[Opening DATA section]

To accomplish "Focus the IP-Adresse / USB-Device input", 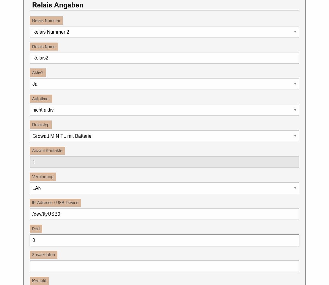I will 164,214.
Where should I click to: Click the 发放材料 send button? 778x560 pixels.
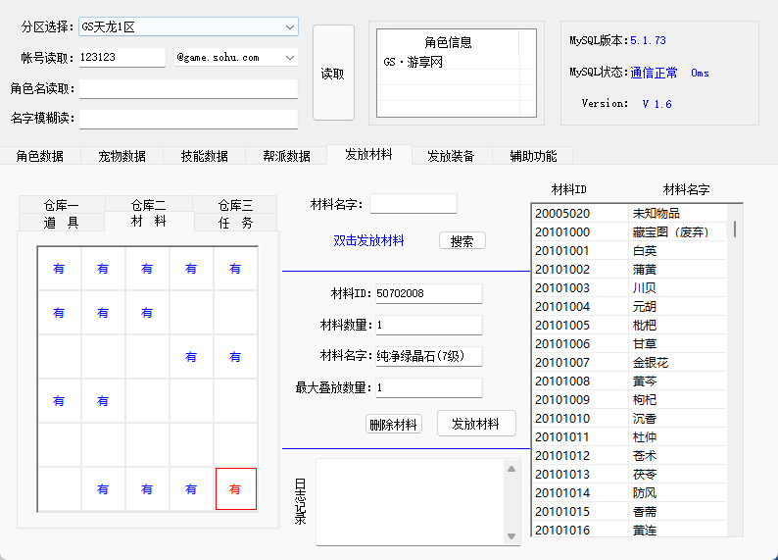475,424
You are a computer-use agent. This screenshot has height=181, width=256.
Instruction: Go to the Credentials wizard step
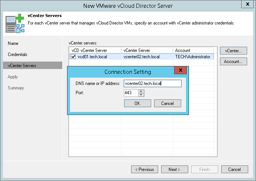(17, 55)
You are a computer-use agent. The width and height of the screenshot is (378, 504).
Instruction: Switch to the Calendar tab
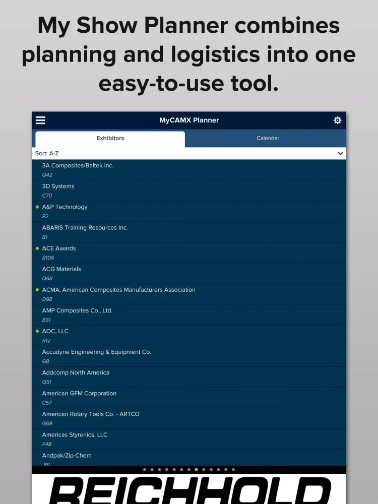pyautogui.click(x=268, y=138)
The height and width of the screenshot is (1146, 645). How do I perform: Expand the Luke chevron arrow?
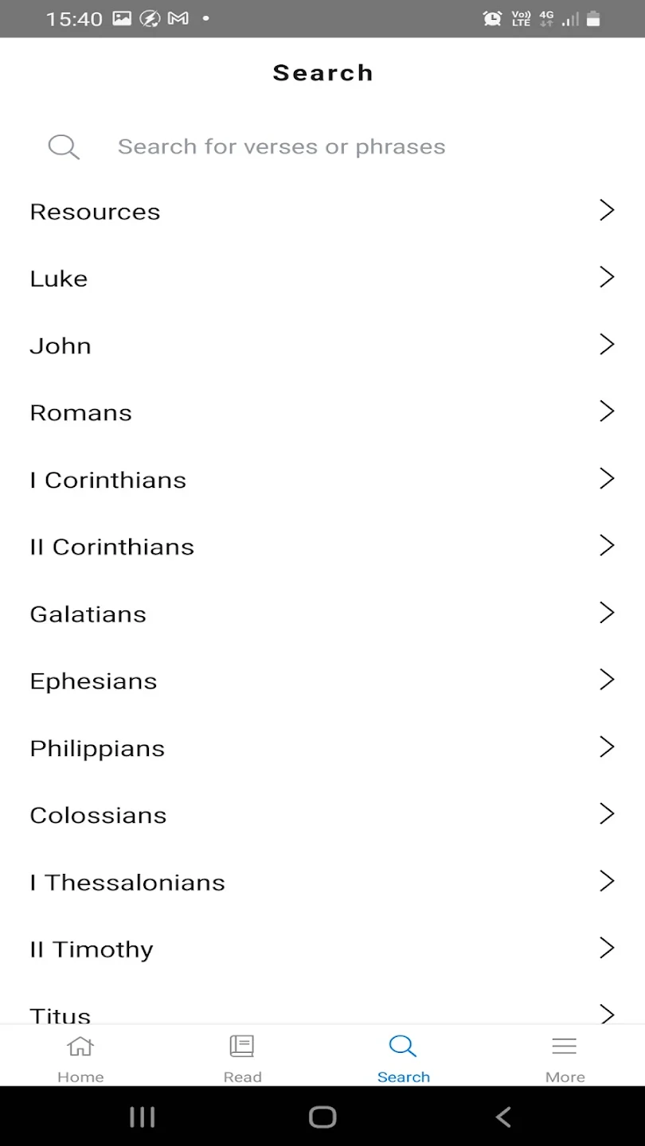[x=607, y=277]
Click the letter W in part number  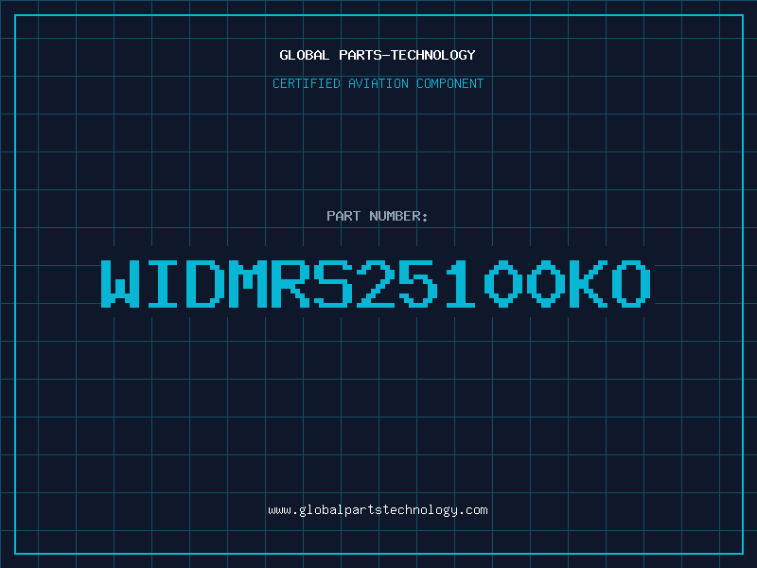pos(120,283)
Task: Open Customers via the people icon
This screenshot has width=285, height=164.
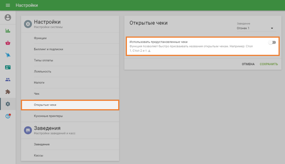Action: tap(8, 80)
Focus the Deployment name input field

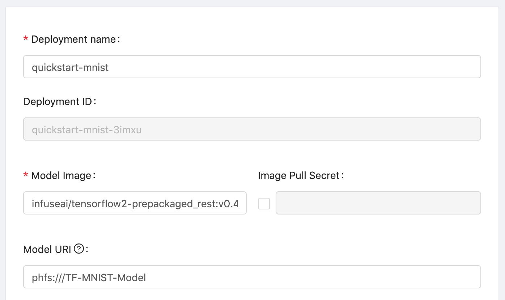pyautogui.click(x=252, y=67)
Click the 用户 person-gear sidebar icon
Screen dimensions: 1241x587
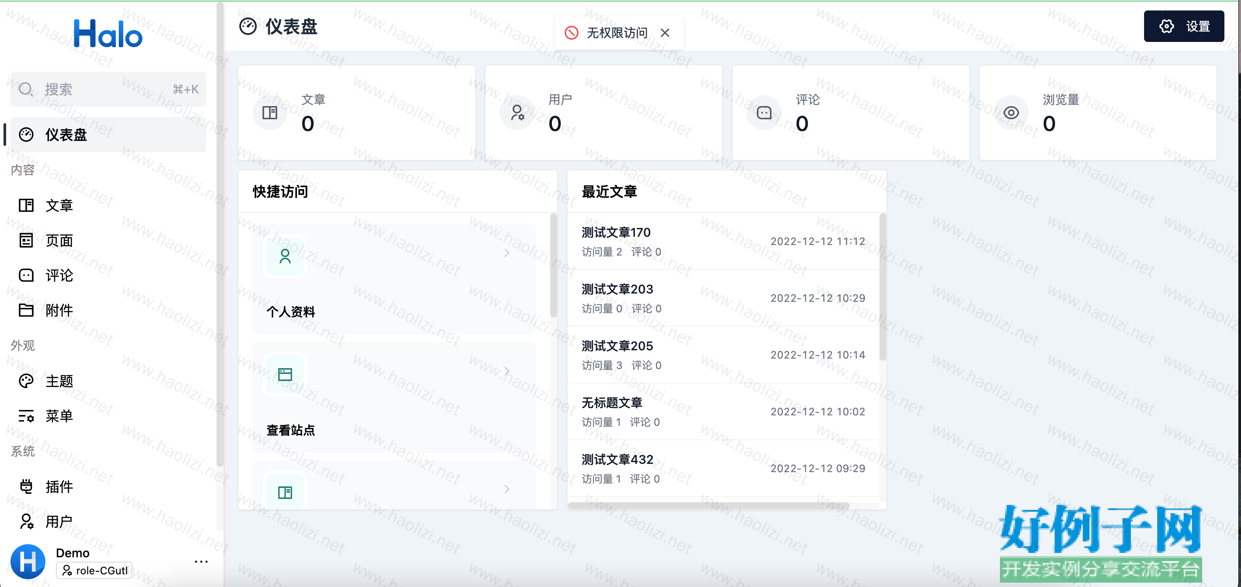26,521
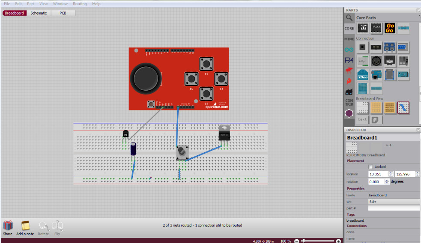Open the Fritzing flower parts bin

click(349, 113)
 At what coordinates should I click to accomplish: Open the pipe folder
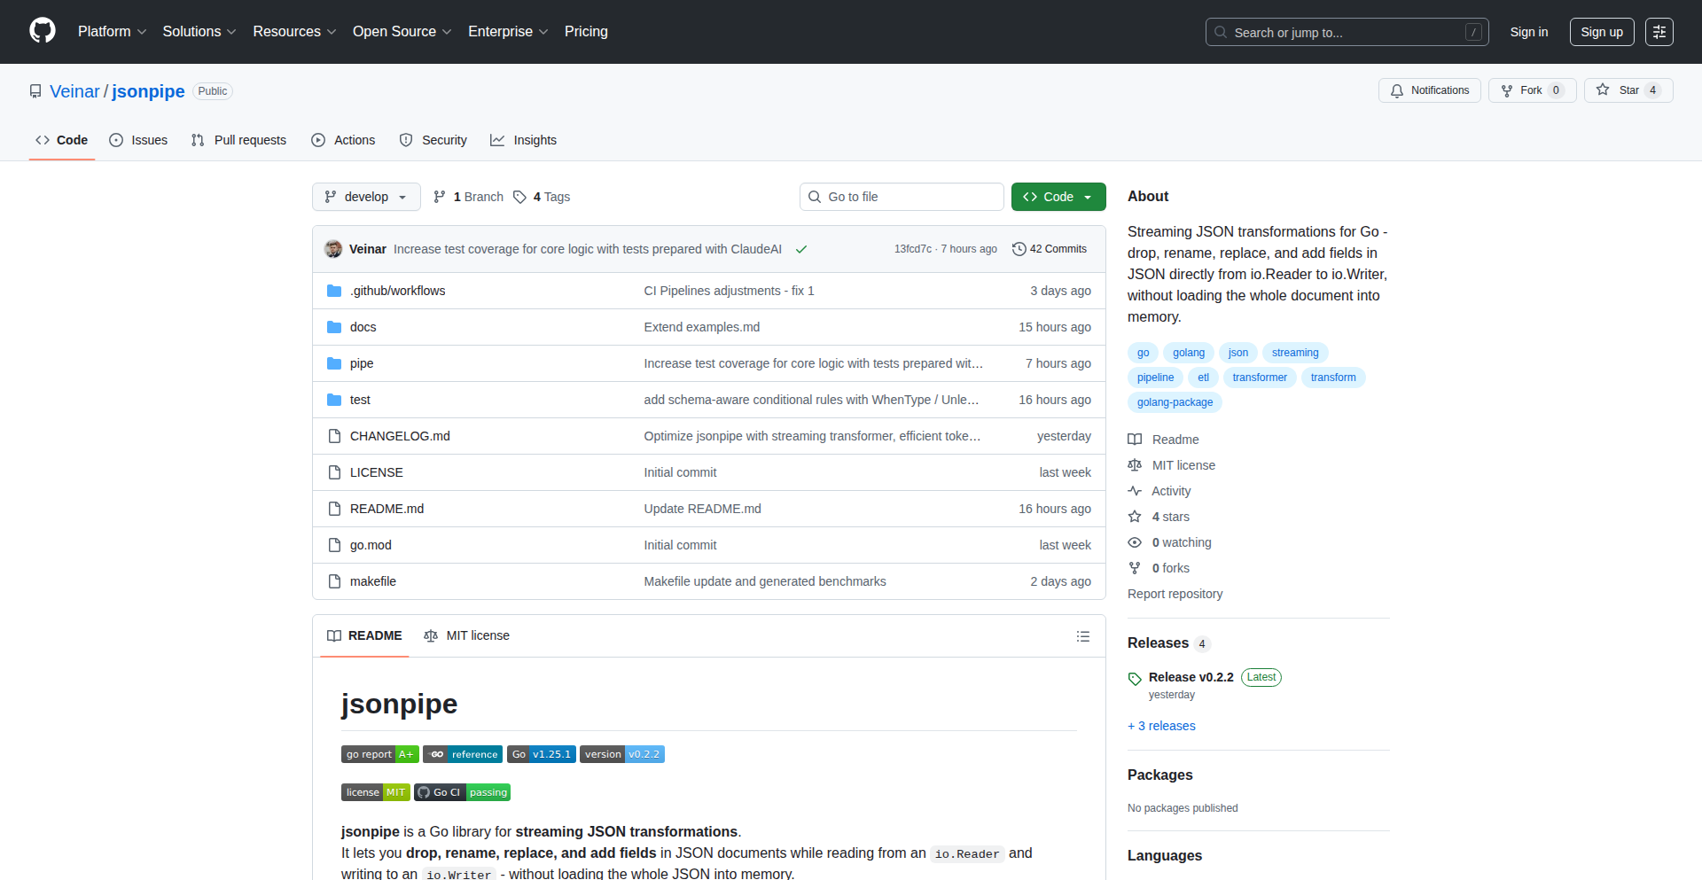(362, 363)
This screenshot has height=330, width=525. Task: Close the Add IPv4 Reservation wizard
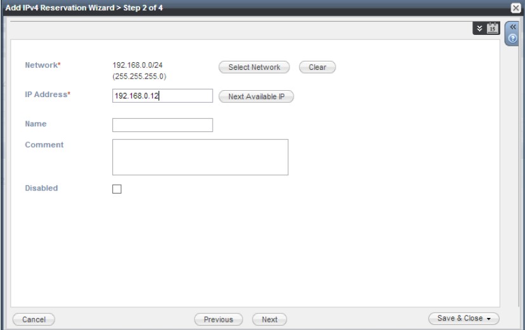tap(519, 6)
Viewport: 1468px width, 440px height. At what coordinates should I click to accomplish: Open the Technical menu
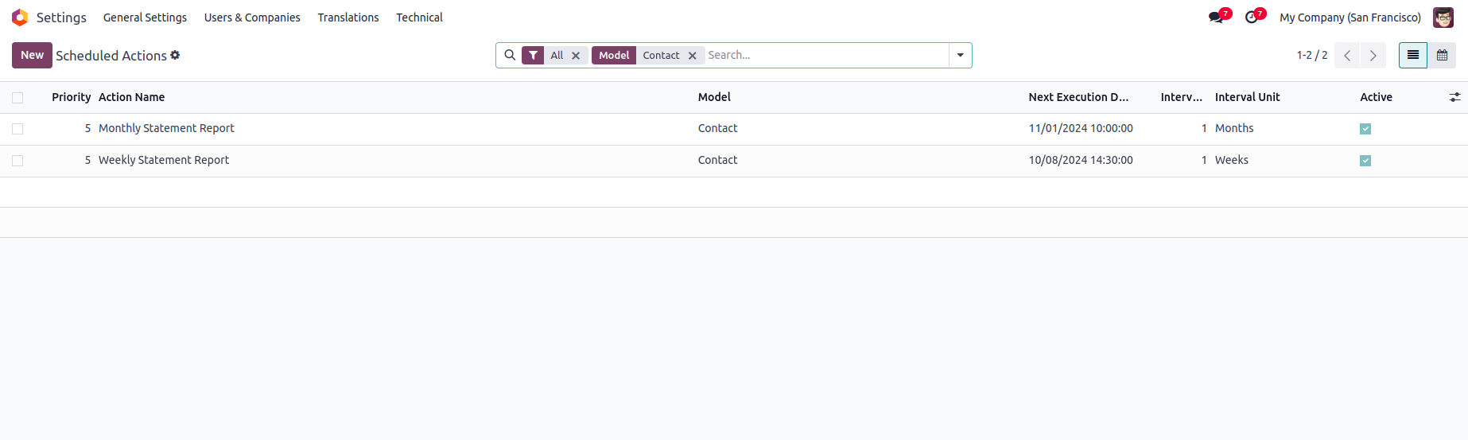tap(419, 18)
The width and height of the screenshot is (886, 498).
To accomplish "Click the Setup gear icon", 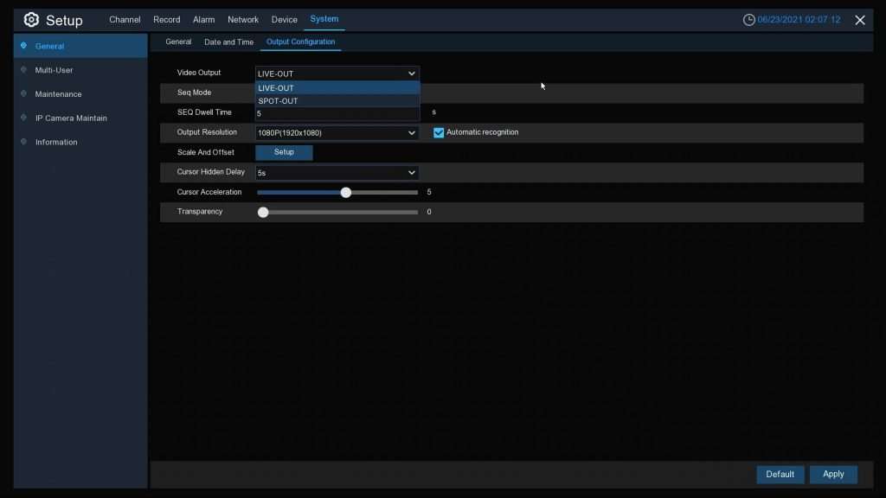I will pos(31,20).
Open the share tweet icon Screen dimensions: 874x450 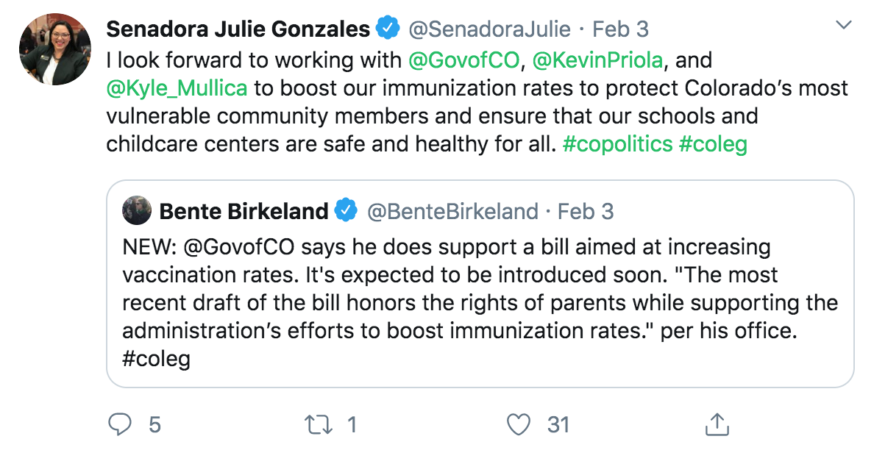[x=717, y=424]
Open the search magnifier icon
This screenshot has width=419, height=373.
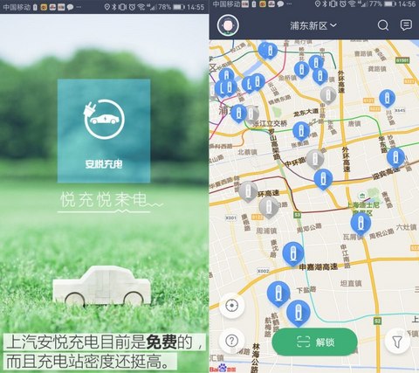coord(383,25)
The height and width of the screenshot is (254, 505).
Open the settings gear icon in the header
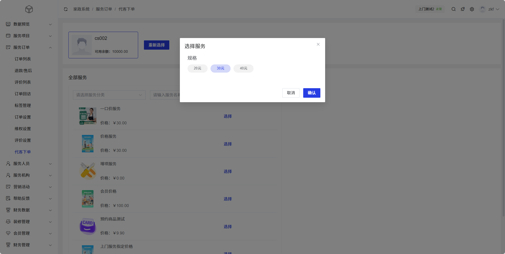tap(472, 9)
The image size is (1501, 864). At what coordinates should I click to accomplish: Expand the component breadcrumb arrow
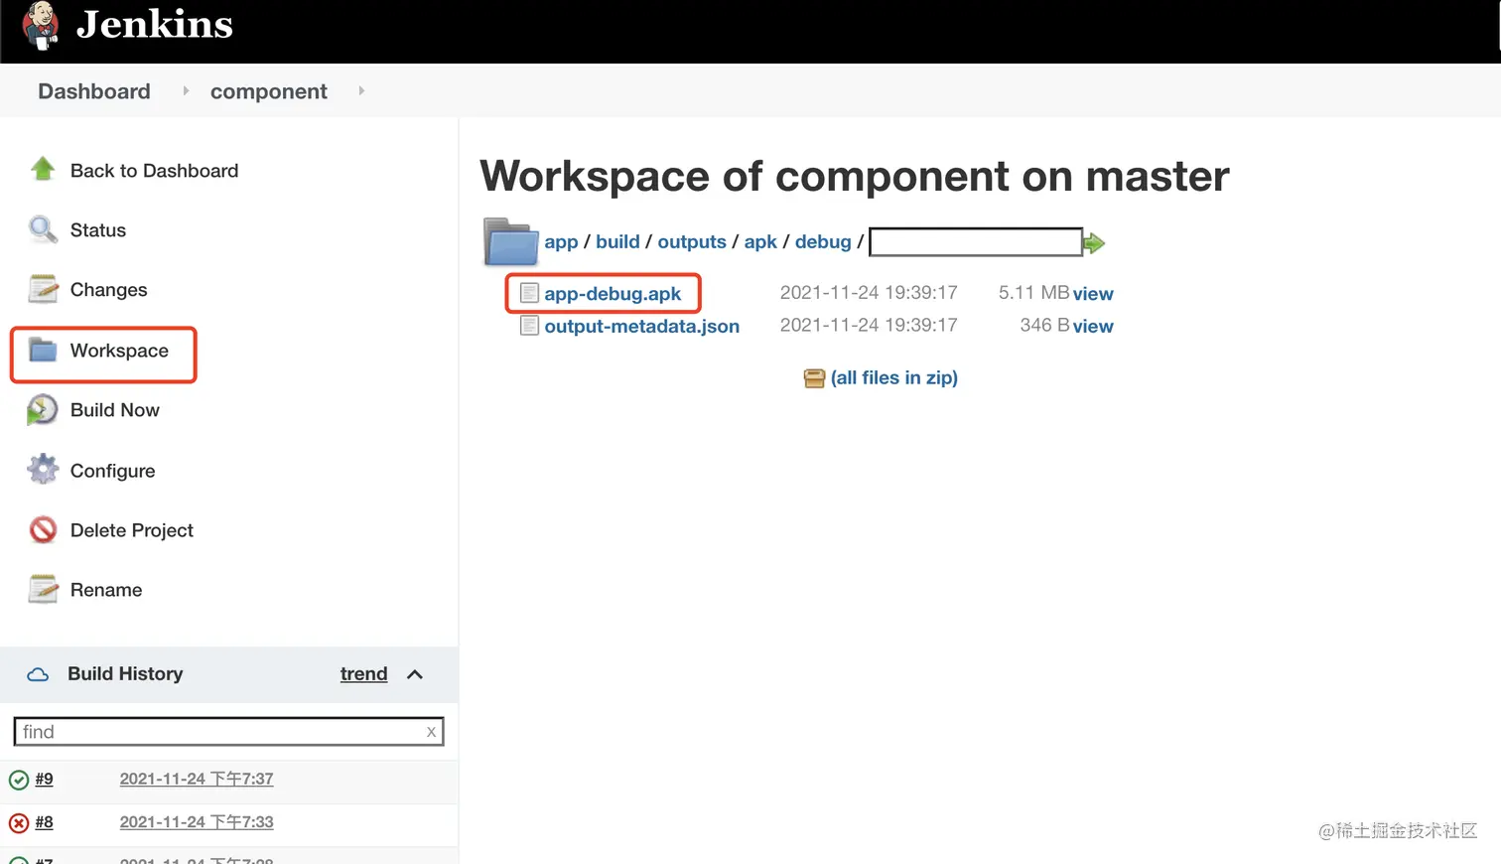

[Closing DATA section]

TASK GOAL> Copy out every line in the records where the word "agent" is found.

OUTPUT OF THE EXERCISE>
You are a computer-use agent. This screenshot has height=181, width=256.
You are a computer-use agent. The width and height of the screenshot is (378, 504).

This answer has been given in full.